It's nearly the end of August, can you believe it? Another month just passed by and I feel like I didn't even feel the whole of it. It also means that Baby K is turning six months. Yes, six months! I am in shock on how fast the time goes. Is it really like this when you become a mom?
Things have been exciting and tiring this month. She has perfected her rolling over from back to tummy. She now rolls over whenever I put her down. And lately, she's been rolling from tummy to back. Not quite perfect but she can do it. I wasn't able to see how she did it the first time because I just turned to get something and when I looked at her, she's already laying on her back. This happened quite a few times. I think she's secretly doing it so that I won't be able to take a video of it, sneaky baby. She can also move from side to side a little bit. Whenever she sees a toy she wants from the other side of the bed, she tries her best to reach it and she does get there.

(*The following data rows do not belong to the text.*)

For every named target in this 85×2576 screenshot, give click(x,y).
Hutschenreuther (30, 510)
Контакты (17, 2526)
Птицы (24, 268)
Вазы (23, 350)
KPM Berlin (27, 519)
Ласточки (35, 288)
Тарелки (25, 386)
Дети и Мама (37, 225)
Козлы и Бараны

It's so cute seeing her move bit by bit.
This month was also when she had her first taste of food. If you can remember on my previous post a few weeks ago, she had her squash and loved it. Now, she just doesn't want to stop eating. I've been feeding her twice a day and thinking of making it three times since she seems hungrier than ever. I love how she doesn't complain though. Whenever I'm introducing a new taste, she will just make a funny face and still eat it. It's been really good so far.
The past couple of weeks have been tiring though. She's been so clingy and restless. She always wants to play and be carried. She instantly cries when she realises that I'm about to put her down on her crib. There will also come a time when she's happily playing and I get out of the room quickly to get something, she will start crying. It seems like she senses where I am and know when I get too far. Yesterday, I wasn't able to do anything because she just want to be with me all the time.
Sleeping is getting to be a problem too. For the past two days, it takes me an hour or so to put her to bed. I tried to see if she can self settle but she just end up rolling over and playing. Last night was the worst so far. She kept crying, I have no clue why. I just changed her nappy, fed her, changed her clothes and she was still crying. I was getting frustrated because I was so tired. She ended up sleeping at midnight but woke up a few times after that. Her gums must have been hurting. I couldn't think of anything else that could make her cry for so long but that. I feel so miserable for feeling so frustrated about her. I just hope it gets better soon. I'm finding ways to relive the sore gum if it is her gum.
Other than that, she's a happy little chick. She smiles and laughs more than ever. She loves playing peek a boo with anyone. She still goes to whoever wants to carry her so that's a good sign. Again, she is turning six months next week!! Eeep!
Hope you're all having a good day. Happy Thursday all the way from New Zealand!
As always she is adorable. I understand what you're going through with the clingy/needy stage of baby development. I find myself feeling guilty for letting my baby cry and whine when he can’t have my full attention but it is definitely best in the long run. I love being needed but there has to be boundaries because you’re doing a disservice to yourself and your baby if they’re fed, changed and don’t need anything.
ReplyDeleteThank you! That's how exactly how I feel. I feel so bad but then again, they'll get used to being carried even though they don't really need anything. I hope this stage will be over soon. It gets tiring for the both of us sometimes.